NEW DELHI: E-commerce businesses providing catering services will be required to pay the Goods and Services Tax (GST) on these services entirely in cash and cannot pay it against any tax credit they have for their operations, the Central Council of Indirect Taxes and Customs (CBIC) said in a circular.
“E-commerce operators must pay the entire GST in cash (no input tax credit can be used for the payment of GST on catering services provided by e-commerce operators),” said declared the CBIC.
The circular brings clarity to entities such as Zomato engaged in online catering services.
In September, the federal indirect tax body, the GST Council, decided to make e-commerce businesses in the food transportation and delivery sectors subject to tax collection on behalf of drivers and passengers. restaurants. Shifting the burden of collecting taxes from restaurants to e-commerce platforms has been adopted to improve compliance.

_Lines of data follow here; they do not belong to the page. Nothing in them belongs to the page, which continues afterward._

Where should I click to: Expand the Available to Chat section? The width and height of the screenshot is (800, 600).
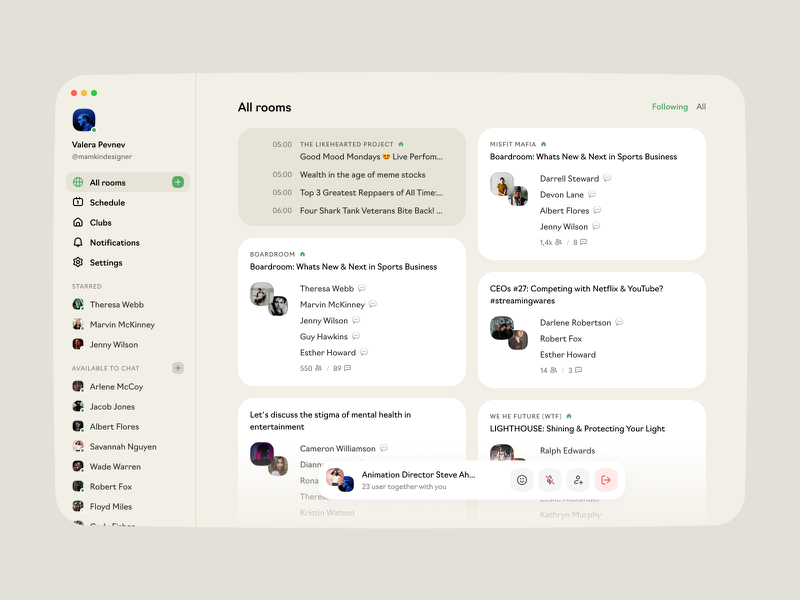click(x=178, y=367)
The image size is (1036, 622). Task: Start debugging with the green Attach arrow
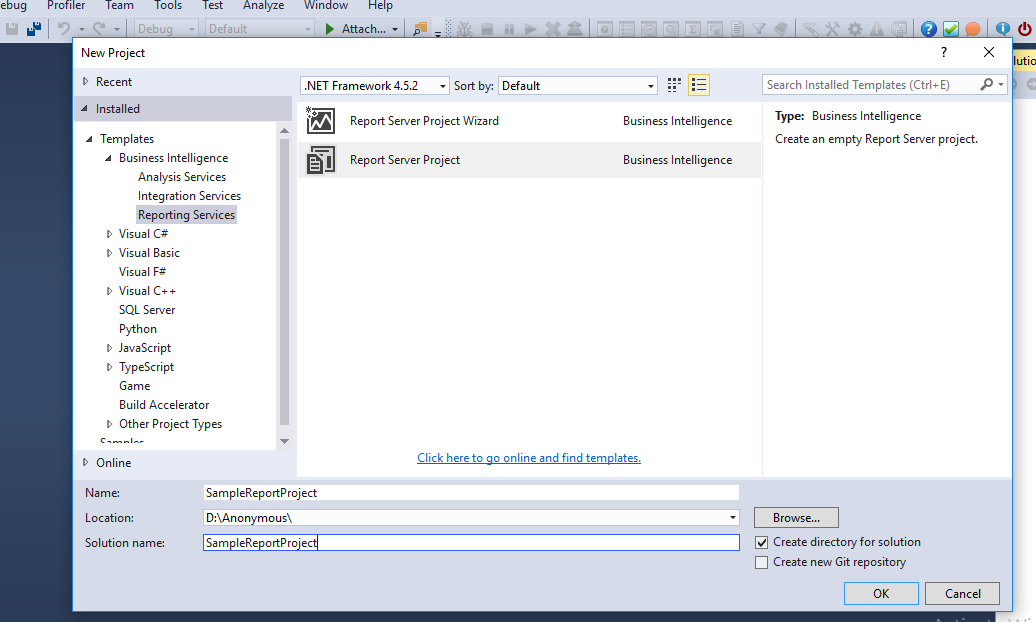coord(330,28)
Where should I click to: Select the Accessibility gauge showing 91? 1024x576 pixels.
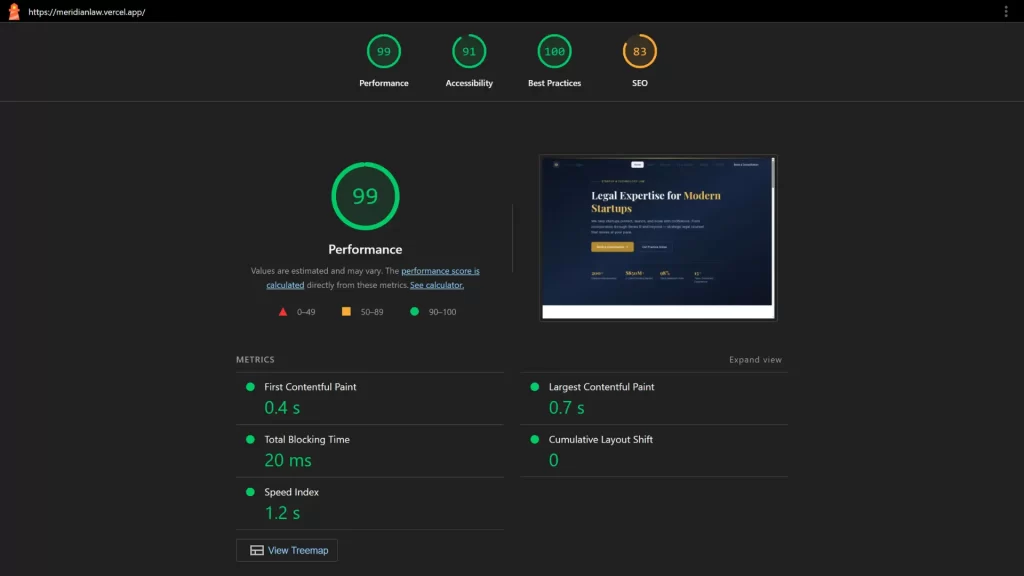(x=469, y=50)
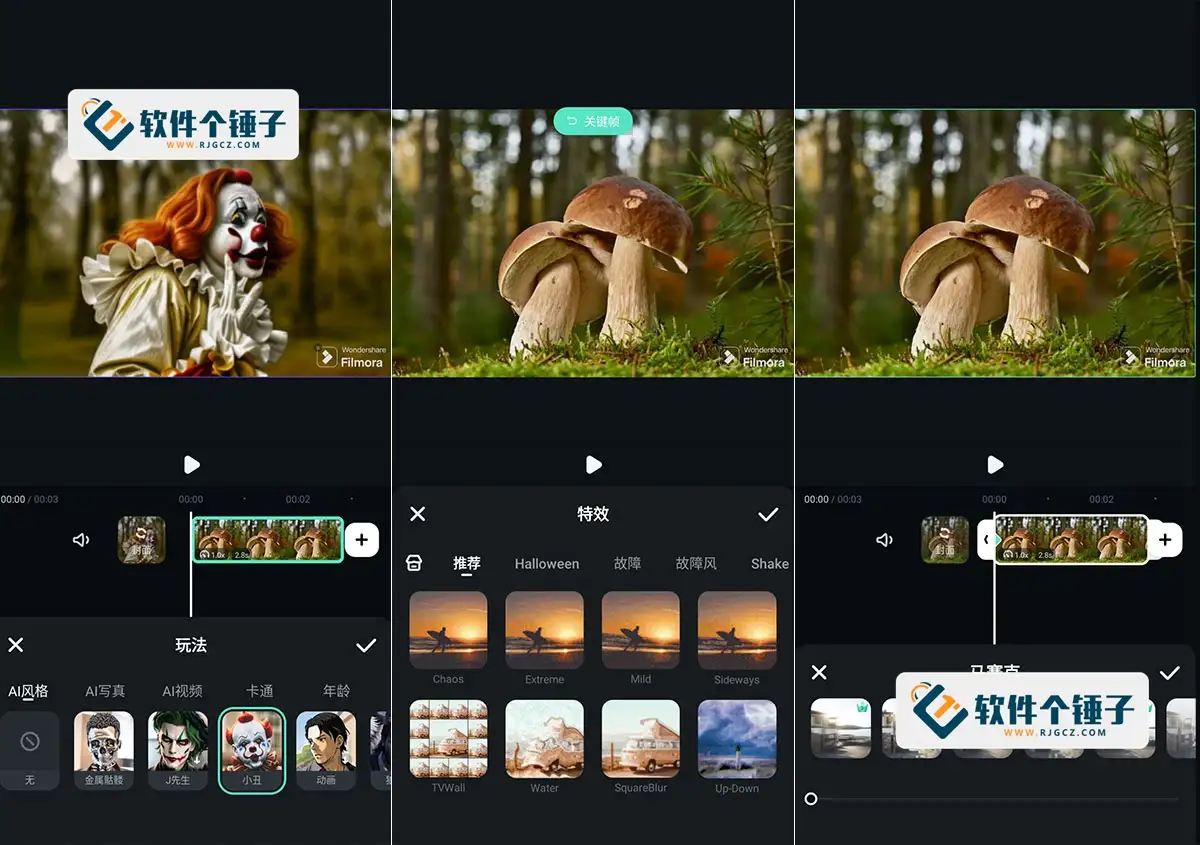Switch to the Halloween effects tab
This screenshot has width=1200, height=845.
click(x=546, y=563)
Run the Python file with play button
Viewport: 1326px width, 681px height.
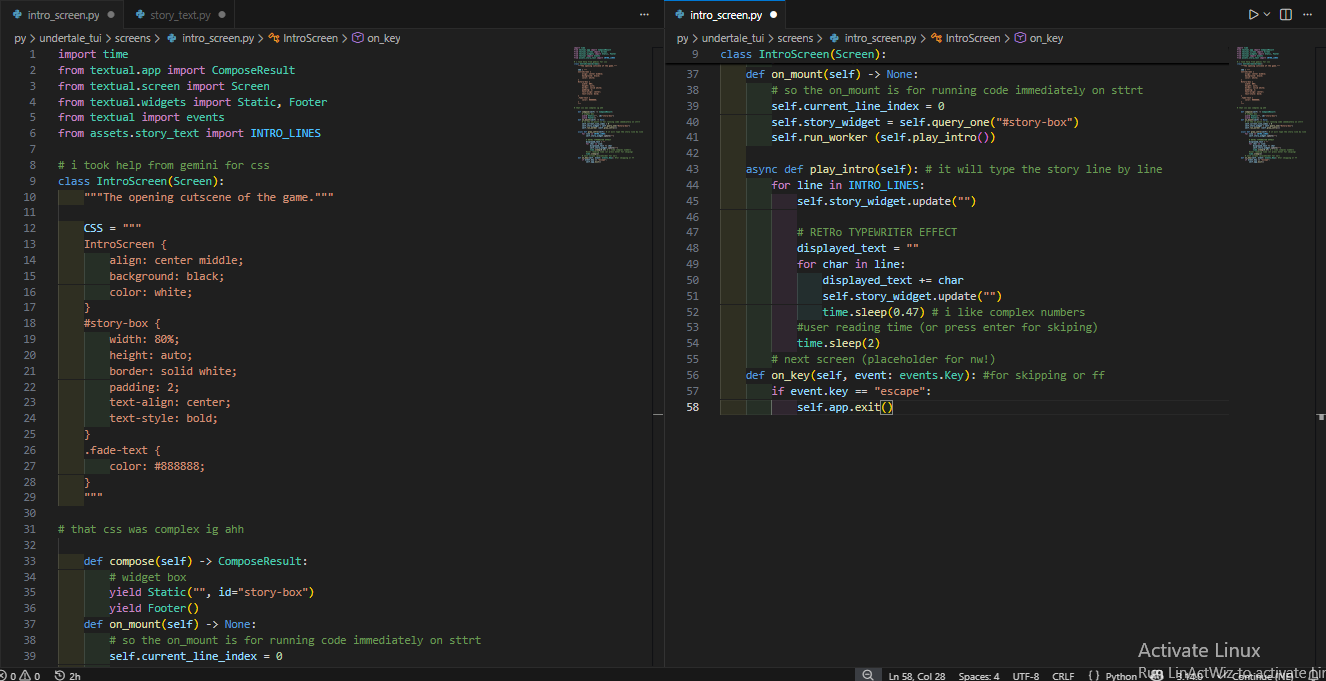pyautogui.click(x=1253, y=15)
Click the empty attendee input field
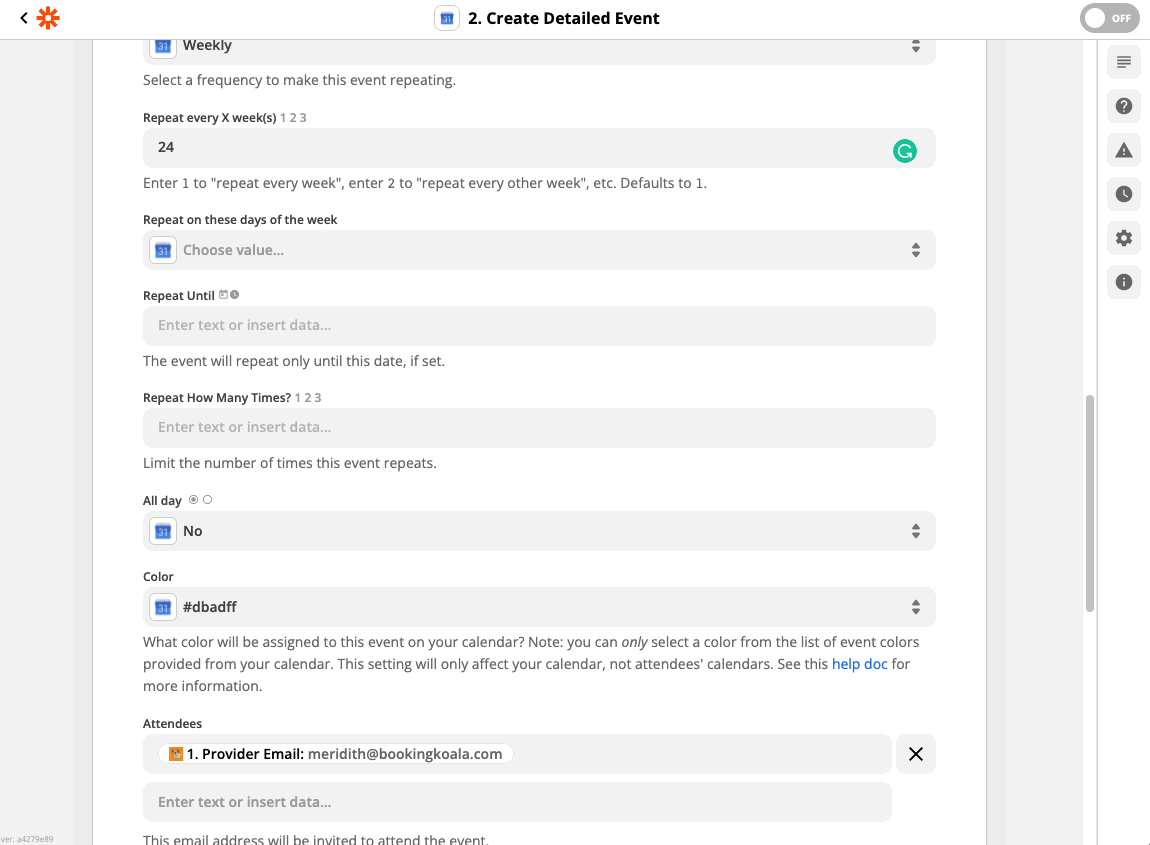 (x=517, y=802)
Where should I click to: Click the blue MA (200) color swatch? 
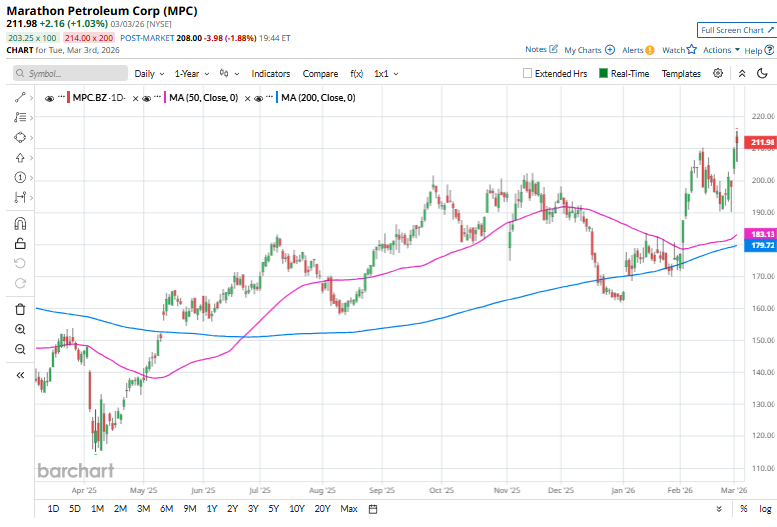275,98
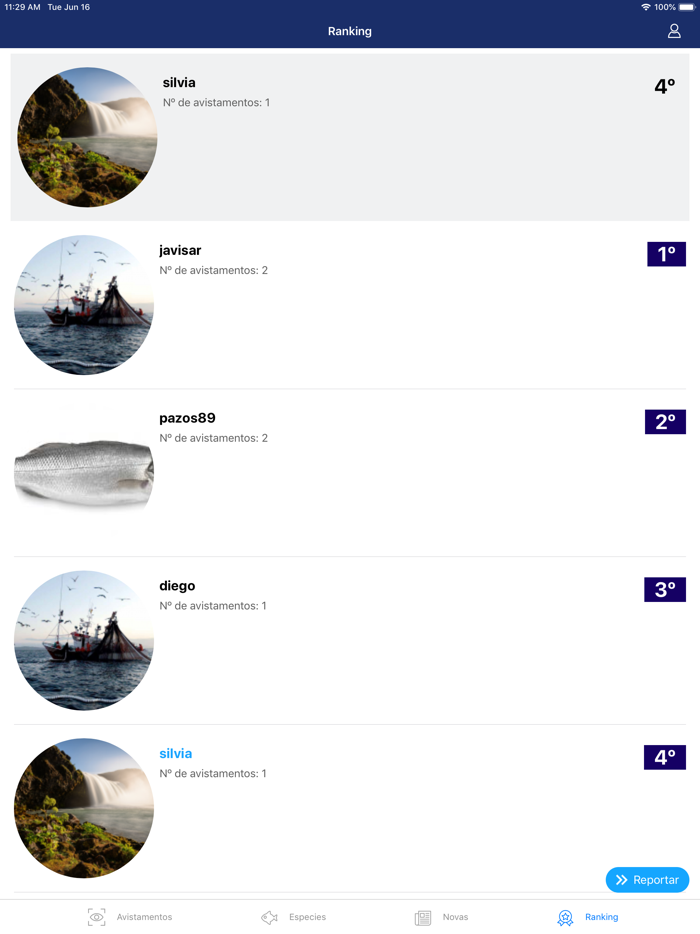Screen dimensions: 700x934
Task: Tap the Ranking medal icon
Action: coord(565,917)
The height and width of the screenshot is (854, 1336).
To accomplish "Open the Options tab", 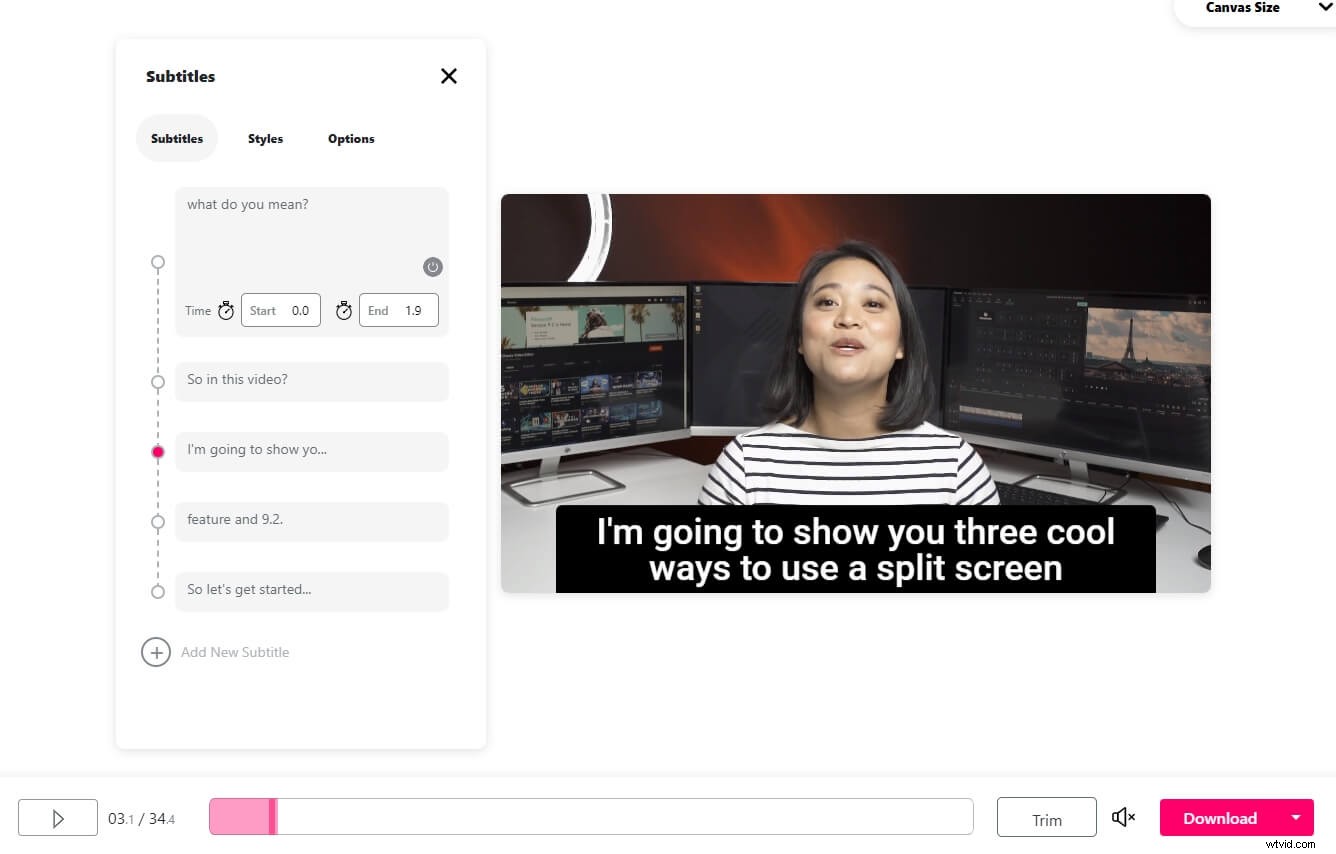I will click(x=350, y=138).
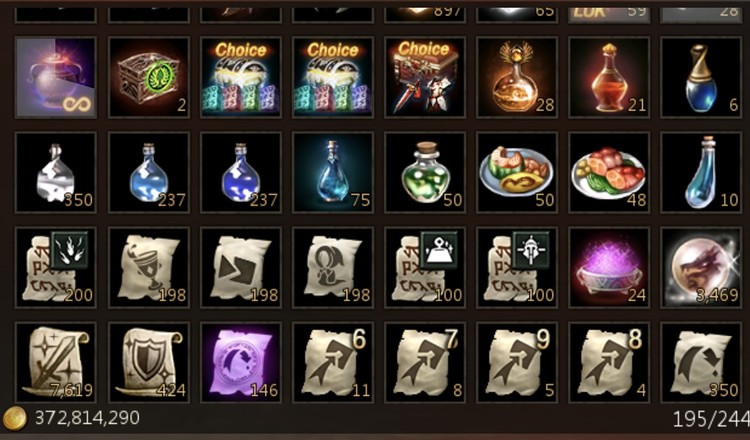Select the red potion flask with 21
The width and height of the screenshot is (750, 440).
(x=609, y=77)
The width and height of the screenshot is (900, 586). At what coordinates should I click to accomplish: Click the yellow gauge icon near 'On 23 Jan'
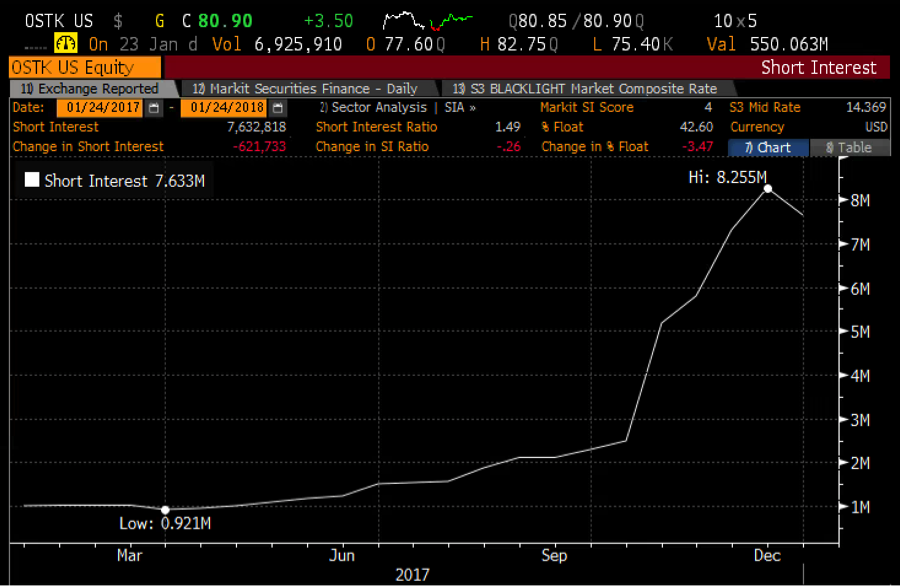click(x=66, y=44)
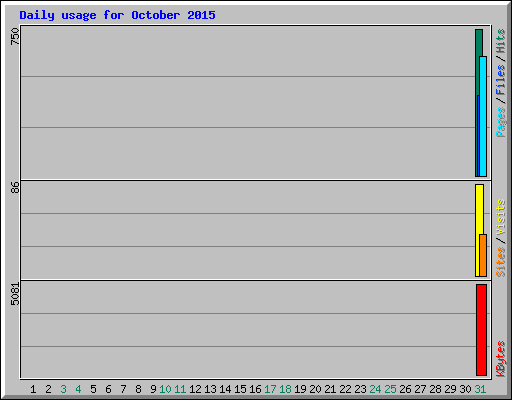Click the Sites legend label
The width and height of the screenshot is (512, 400).
click(501, 262)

âAmong various points, one of the points is that e-commerce operators cannot use the input tax credit available in their credit pool to pay the GST on restaurant services. Therefore, this liability should be paid in cash. However, the GST law does not prevent the supplier (including e-commerce operators) from using the input tax credit that is otherwise available with the supplier (e.g. from another business sector). activity) against such a production tax obligation, âexplained Deputy General Sunil Kumar. Manager at Taxmann, publisher of law books.
The CBIC also clarified that e-commerce operators will be required to pay GST on any catering service provided through them, including by an unregistered person. The idea is to improve tax compliance. When a small restaurateur sells food through an online delivery platform, the latter is required to collect the tax from the consumer and pay it to the government.